EXERCISE INSTRUCTIONS — Reproduce the material below line for line, without changing any wording or numbers, and omit the picture.

A block of data:
★ ★ ★ ★
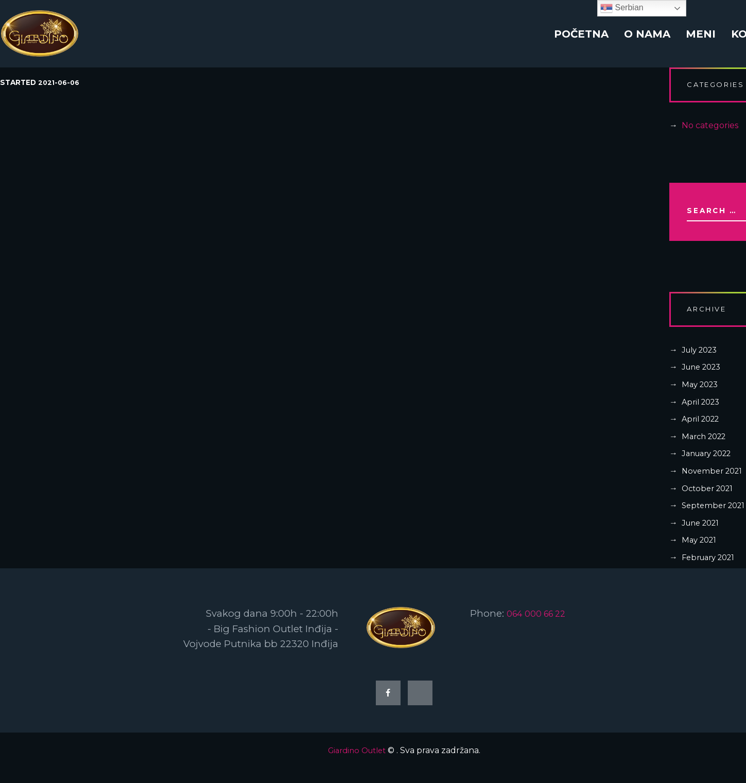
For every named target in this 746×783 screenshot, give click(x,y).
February (711, 568)
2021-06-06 (60, 83)
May (702, 395)
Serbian (622, 8)
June (704, 378)
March (706, 447)
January (710, 464)
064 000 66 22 (540, 625)
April (703, 412)
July (702, 361)
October (710, 499)
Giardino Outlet (356, 765)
★ ★ ★ ★
SOLUTION FOR THIS TASK —
For every named target in this 746×783 screenshot, give click(x,y).
February (711, 568)
2021-06-06 (60, 83)
May (702, 395)
Serbian (622, 8)
June (704, 378)
March (706, 447)
January (710, 464)
064 000 66 22 (540, 625)
April (703, 412)
July (702, 361)
October (710, 499)
Giardino Outlet (356, 765)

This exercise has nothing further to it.